Monday, December 07, 2009

The Realization

He walks, but you mostly see him run in the morning. He never exercises, but when you see him you realize that he hardly needs it. His words can probably melt a woman’s heart, but all you can hear is his own heart panting.

This is not your metro-sexual model on a jogging trip on a big green sprawling garden.

This IS your average mumbaikar on the run to catch the office bus/local train.

This situation is repeated daily in the life of this particular mumbaikar. As his office timings have changed he is still in the fine tuning mode of maximizing his morning slumber vs. catching the office bus. He does not make it usually, but he says to himself that things will work out eventually and catches an auto-rickshaw. It costs him around a hundred and fifty odd bucks for a one-way ride most of the time.

He realizes that it is a sorry state of affairs and that it cannot continue. But he takes out his wallet, checks the cash and leaves his worries for another day.

The next day he makes it, the following day too, but not the third day.

He has been observing this particular girl for a better part of the week. She is not pretty and neither is he eying the girl as he is already committed. But he has no choice as they cross their paths daily, albeit in the opposite direction, on the foot over bridge.

In the meantime he misses the bus three times out of five in a week.

As he is traveling in the auto, suddenly it dawns upon him that there is a connection between him, the girl, the foot over bridge and the office bus.

Maybe this realization came because he was reading too much Dan Brown, Frederick Forsyth and John Grisham throughout the month. But maybe he had suddenly experienced his faster than Darwinian rate of evolution with regards to his observation skills. He reasonably surmised that his observation be put to test as the meter in the auto touched a hundred rupees.

He got up early, wasted less time and he knew he was in time to catch the office bus. As he was walking towards the over bridge along came that girl, he saw that he had crossed her while he was more than halfway towards the length of the foot over bridge. He caught the bus that day. The next day, although not deliberate, he succeeded in getting out just in the nick of time. He saw that girl again, this time she had the lead while they both crossed, he missed the bus.

Throughout the week he had put his idea to test, and he came to realize that whenever she had the lead on the foot over bridge he ended up missing the bus and paying a hundred and fifty odd rupees.
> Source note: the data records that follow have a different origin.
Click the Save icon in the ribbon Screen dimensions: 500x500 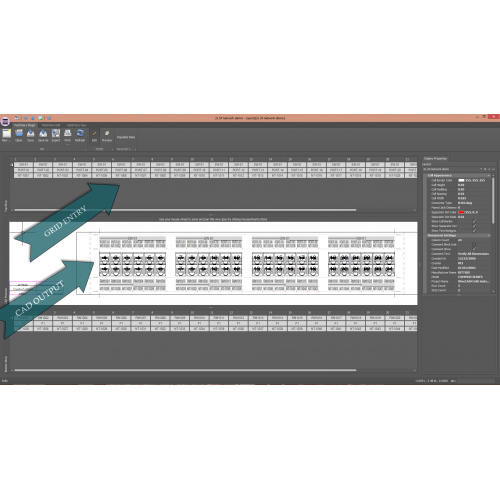point(31,134)
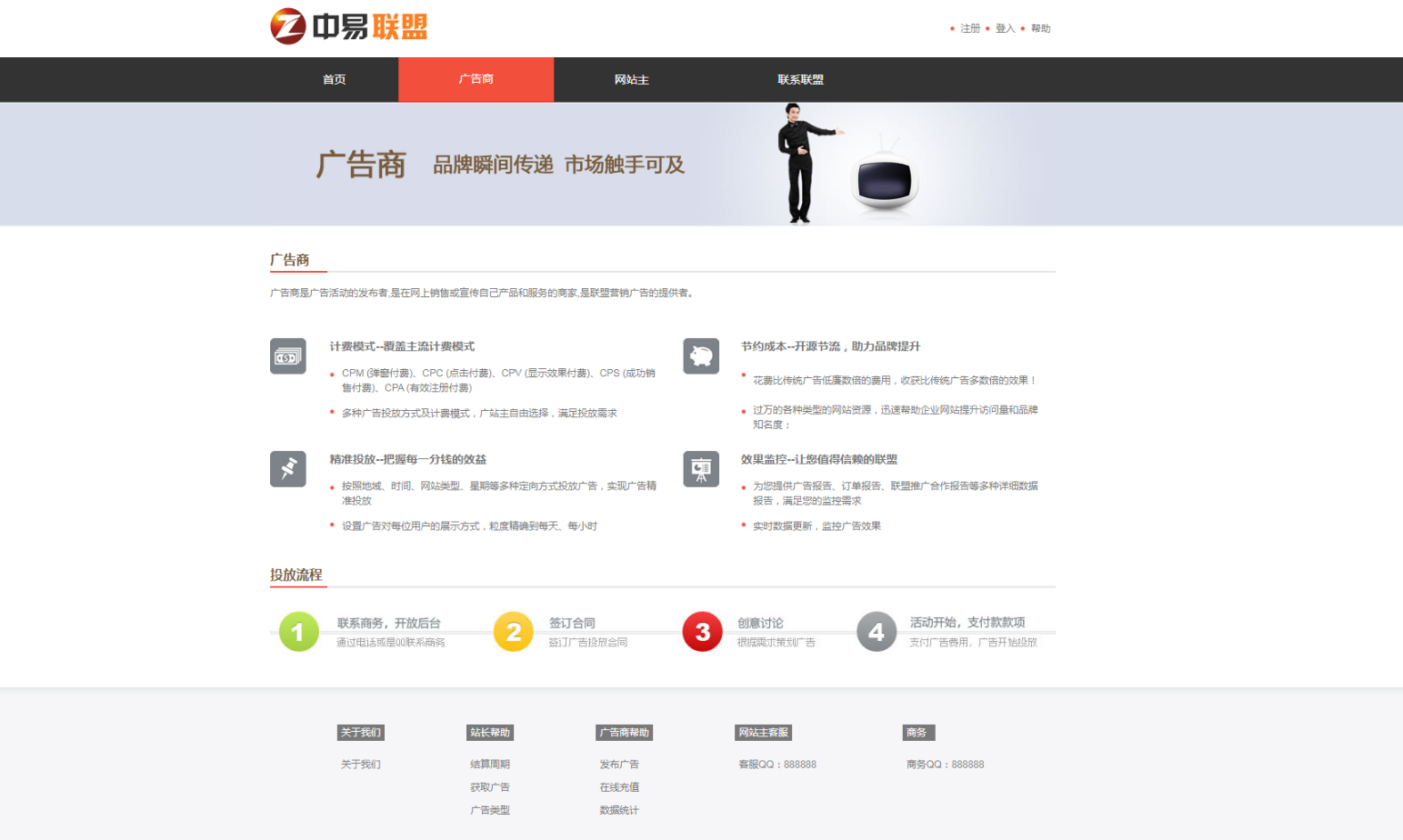
Task: Click the money billing mode icon
Action: pos(287,356)
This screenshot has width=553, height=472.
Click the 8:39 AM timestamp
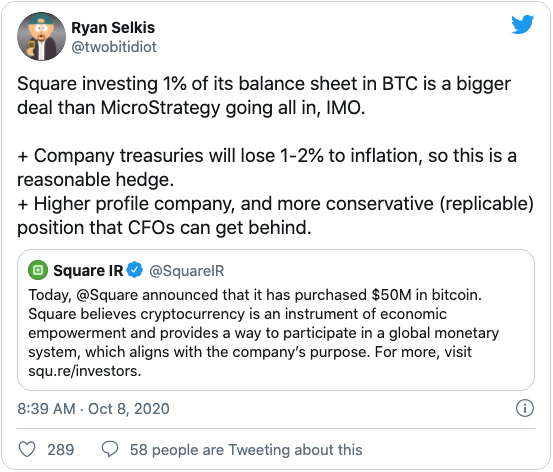click(46, 409)
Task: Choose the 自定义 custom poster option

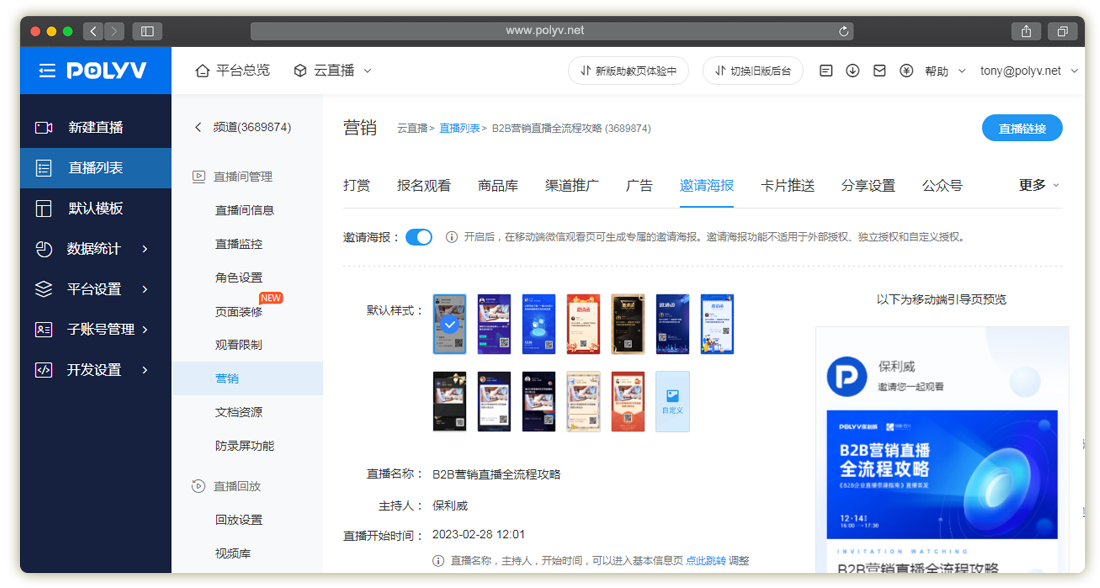Action: coord(672,401)
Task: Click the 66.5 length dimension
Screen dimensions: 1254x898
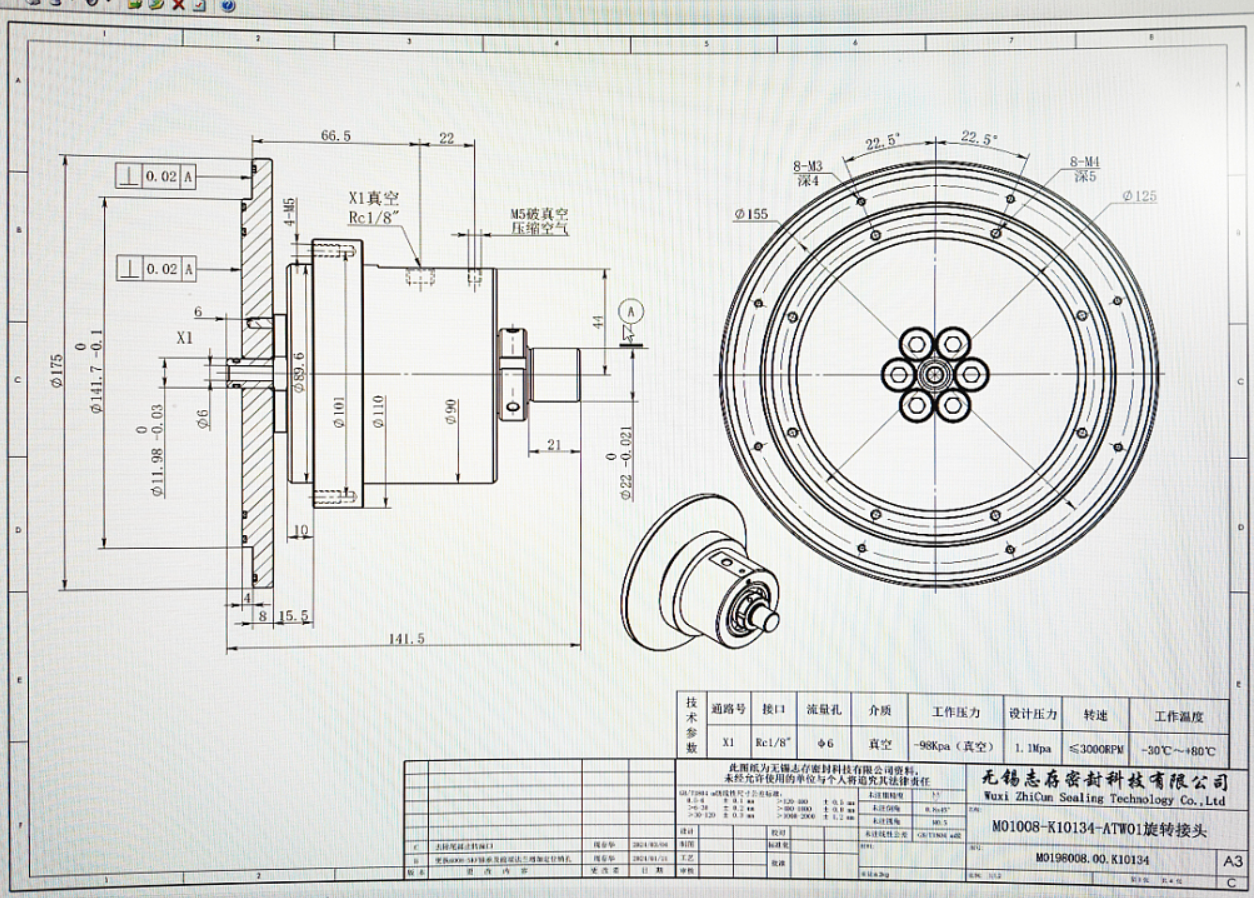Action: tap(334, 136)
One can keep time here without looking at the watch, he said to himself.

Glowing in the warmth of his new found revelation he crossed the girl the following morning, this time he being in the lead, and gave her a small but genuine smile.

Why had he smiled is a mystery to the girl even today.

He makes it to the bus usually nowadays.

Life goes on in the city as it used too.

6 comments:

raymond said...

well said, Debayan - exactly my sentiments but couldn't have phrased it better.

Goblet Pumpkin said...

hhey itz nice nd sweet..

ApocalypsE said...

tat was cool... a day in the life of an aam mumbaikar... :D

richa said...

u always manage to write something so good!!!!

Shilpa SEO said...

It is really nice and touchy post I have ever read. Thanks a lot. And keep sharing your experiences with us.

Janki Chotai said...

Nice one...really liked the way you describes aam mumbaikar...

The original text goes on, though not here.